Northeastward, exploding ammunition dumps imitated the din of a great battle and the night sky was lurid with the reflection of a square mile of flames: Jackson’s graybacks were evidently staging a high revel, oblivious to the destruction being plotted by their adversary, five short miles away. But next morning, after fording Broad Run unopposed and marching past the wreckage at Bristoe Station, when Pope reached Manassas all he found was the charred evidence of what one of his staff colonels called “the recent rebel carnival.” The scene was one of waste and desolation. “On the railroad tracks and sidings stood the hot and smoking remains of what had recently been trains of cars laden with ordnance and commissary stores intended for our army. As far as the eye could reach, the plain was covered with boxes, barrels, cans, cooking utensils, saddles, sabers, muskets, and military equipments generally; hard bread and corn pones, meat, salt, and fresh beans, blankets, clothes, shoes, and hats, from brand-new articles, just from the original packages, to the scarcely recognizable exuviae of the rebels, who had made use of the opportunity to renew their toilets.” Of the revelers themselves there was no sign.
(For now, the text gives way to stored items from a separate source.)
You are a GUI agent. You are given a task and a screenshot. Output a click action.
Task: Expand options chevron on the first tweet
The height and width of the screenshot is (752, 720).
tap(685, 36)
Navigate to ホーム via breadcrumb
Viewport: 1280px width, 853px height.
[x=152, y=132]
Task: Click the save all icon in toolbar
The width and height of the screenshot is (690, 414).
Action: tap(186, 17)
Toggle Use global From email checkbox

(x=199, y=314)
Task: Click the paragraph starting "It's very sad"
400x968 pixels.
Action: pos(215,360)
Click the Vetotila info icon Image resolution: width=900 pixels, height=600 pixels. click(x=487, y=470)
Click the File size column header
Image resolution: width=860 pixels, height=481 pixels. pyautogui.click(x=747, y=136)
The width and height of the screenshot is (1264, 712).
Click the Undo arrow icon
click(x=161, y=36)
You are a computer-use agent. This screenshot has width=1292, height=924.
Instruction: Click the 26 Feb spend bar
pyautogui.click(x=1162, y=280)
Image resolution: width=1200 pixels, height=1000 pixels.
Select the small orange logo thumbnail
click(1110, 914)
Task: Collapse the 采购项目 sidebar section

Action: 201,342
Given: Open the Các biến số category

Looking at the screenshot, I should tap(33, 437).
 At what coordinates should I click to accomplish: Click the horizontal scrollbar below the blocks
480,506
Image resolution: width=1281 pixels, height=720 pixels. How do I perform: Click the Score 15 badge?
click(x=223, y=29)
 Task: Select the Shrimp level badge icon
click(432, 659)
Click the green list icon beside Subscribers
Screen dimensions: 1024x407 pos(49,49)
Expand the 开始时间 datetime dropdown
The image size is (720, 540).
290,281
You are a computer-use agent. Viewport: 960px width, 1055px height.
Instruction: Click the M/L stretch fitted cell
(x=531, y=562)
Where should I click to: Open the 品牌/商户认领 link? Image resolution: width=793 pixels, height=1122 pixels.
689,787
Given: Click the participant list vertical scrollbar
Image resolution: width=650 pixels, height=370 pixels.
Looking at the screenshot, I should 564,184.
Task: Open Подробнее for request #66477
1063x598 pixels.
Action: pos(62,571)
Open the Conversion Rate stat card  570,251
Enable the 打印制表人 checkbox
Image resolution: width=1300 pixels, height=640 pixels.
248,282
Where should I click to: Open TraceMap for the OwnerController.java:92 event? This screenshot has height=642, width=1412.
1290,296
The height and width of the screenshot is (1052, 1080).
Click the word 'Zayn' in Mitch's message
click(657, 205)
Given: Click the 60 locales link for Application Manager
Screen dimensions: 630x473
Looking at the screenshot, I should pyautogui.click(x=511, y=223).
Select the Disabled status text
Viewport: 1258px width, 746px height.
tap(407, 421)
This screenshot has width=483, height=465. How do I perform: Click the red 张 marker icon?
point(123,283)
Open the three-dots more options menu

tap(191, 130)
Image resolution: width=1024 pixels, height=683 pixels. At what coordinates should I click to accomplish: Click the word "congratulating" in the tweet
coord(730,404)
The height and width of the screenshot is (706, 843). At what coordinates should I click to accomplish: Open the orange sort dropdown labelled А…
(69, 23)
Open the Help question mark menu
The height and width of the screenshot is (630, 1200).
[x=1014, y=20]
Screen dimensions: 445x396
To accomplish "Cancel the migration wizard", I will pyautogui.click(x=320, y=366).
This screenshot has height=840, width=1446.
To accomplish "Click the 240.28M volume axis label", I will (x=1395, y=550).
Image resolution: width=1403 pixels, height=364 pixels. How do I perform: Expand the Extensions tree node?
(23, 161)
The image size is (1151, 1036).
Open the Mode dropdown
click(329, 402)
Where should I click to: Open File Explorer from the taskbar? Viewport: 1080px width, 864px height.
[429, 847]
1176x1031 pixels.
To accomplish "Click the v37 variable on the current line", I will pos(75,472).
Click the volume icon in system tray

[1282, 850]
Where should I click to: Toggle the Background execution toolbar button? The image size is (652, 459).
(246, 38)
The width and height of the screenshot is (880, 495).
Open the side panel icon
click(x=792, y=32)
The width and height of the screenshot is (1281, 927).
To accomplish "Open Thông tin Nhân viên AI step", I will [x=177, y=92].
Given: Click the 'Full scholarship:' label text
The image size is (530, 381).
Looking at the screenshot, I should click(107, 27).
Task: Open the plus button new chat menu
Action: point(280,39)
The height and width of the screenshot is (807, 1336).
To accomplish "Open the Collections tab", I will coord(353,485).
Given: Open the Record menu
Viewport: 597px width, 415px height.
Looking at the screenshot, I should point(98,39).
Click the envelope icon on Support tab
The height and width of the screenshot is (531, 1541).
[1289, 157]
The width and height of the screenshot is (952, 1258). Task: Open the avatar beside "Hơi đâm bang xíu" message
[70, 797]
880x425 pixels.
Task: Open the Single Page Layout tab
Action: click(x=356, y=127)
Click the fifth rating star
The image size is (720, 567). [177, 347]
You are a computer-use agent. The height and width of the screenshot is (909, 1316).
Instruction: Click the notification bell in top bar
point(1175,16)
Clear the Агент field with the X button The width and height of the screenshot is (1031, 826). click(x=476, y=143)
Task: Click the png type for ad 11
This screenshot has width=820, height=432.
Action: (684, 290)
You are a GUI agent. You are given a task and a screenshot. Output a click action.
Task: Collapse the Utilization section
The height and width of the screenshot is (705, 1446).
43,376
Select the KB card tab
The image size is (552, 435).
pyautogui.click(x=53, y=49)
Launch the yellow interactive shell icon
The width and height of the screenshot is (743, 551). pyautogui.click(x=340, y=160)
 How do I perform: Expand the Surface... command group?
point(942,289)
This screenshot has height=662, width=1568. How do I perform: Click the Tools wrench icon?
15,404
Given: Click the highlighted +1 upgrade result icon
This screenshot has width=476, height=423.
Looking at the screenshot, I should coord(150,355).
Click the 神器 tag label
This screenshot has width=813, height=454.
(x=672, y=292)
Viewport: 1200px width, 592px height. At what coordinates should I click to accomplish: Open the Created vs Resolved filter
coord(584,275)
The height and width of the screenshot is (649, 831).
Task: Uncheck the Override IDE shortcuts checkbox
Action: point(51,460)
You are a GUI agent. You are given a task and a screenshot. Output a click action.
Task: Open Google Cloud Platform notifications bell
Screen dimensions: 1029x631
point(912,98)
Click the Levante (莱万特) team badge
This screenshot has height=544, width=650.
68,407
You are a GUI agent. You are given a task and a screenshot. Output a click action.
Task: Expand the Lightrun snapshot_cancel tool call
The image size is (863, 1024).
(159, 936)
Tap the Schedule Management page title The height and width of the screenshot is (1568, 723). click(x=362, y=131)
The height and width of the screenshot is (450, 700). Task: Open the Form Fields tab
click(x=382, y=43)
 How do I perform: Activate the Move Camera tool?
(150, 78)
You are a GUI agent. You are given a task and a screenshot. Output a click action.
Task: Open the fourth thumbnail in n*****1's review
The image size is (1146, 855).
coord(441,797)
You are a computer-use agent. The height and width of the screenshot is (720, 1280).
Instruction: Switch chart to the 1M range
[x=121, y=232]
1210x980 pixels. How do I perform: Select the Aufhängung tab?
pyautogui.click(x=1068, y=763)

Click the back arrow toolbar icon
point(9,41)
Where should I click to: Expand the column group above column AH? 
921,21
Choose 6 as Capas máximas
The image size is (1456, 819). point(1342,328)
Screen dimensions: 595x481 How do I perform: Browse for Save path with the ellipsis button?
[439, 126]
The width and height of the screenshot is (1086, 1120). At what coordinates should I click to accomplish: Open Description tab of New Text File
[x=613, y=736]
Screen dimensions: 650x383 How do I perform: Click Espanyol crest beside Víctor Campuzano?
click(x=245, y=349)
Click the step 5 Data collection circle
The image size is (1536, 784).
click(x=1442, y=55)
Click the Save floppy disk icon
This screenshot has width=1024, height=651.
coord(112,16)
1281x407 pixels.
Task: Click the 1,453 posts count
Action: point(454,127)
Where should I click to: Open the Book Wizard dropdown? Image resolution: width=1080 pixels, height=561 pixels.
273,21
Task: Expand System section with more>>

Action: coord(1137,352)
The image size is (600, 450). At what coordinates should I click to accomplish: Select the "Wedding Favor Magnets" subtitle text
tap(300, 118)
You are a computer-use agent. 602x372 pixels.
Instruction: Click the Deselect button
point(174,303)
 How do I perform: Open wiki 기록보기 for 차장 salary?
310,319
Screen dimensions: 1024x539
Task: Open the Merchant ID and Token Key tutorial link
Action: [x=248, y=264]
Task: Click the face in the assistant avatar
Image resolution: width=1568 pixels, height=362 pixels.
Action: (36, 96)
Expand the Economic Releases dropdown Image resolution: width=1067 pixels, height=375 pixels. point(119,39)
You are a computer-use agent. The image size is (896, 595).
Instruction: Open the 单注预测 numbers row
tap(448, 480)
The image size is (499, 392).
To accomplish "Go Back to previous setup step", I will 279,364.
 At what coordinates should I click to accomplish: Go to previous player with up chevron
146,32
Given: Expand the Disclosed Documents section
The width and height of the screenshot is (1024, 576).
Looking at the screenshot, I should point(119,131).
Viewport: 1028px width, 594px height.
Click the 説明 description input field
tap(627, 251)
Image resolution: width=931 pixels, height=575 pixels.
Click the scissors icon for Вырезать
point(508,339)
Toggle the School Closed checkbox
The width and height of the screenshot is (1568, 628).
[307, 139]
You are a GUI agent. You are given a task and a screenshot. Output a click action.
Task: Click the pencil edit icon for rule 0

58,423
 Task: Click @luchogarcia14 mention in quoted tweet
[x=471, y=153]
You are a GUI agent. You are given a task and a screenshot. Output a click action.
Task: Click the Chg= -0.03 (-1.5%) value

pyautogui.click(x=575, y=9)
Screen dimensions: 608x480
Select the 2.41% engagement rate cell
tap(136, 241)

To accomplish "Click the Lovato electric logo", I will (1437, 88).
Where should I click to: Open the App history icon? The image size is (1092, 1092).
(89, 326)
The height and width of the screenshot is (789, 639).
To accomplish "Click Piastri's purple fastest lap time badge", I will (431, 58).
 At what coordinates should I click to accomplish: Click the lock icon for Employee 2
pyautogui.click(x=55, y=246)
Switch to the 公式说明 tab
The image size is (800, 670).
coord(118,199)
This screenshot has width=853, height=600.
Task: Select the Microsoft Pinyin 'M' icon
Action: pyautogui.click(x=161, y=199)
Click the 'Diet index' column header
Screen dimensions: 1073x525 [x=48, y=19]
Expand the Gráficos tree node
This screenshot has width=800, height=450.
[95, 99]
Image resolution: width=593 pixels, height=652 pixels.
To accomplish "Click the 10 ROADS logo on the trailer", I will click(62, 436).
Nor was there agreement among the returning guards and sutlers as to the direction in which they had disappeared. Some said one way, some another. As far as Pope could tell, the earth had swallowed them up.
As things now stood, last night’s orders would
result in nothing more than a convergence on a vacuum. Presently, however, reports began to come in, pinpointing the gray column first in one place, then another, most of them quite irreconcilable. Pope sifted the conflicting evidence, rejecting this, accepting that, and arrived at the conviction that Stonewall was concentrating his three divisions at Centerville. Revised orders went out accordingly, canceling the convergence on Manassas; Centerville was now the place. If they would still be expeditious, the day would still be Pope’s.
His exuberance and zest were undiminished; he kept his mind, if not his eye, on the prize within his reach. But for others under him—particularly the dust-eating soldiers in the ranks, left hungry by the destruction of their commissary stores—the chase, if it could be called such, had already begun to pall. Marched and countermarched since the “earliest blush of dawn” in pursuit of phantoms, they were being mishandled and they knew it. The very terrain was of evil memory. It seemed to them that they were heading for a repetition of last year’s debacle on these same rolling plains, under some of these same commanders. McDowell, for example; “I’d rather shoot McDowell than Jackson,” men were saying. Now as then, they turned on him, muttering imprecations. Nothing about him escaped suspicion, even his hat, a bamboo-and-canvas affair he had invented to keep his scalp cool in the Virginia heat. They suspected that it was a signaling device, to be used for communicating with the rebels or as an identification to keep him from being shot by mistake. “That basket,” they called it, contemptuous not only of the helmet, but also of the general it shaded. “Pope has his headquarters in the saddle, and McDowell his head in a basket.”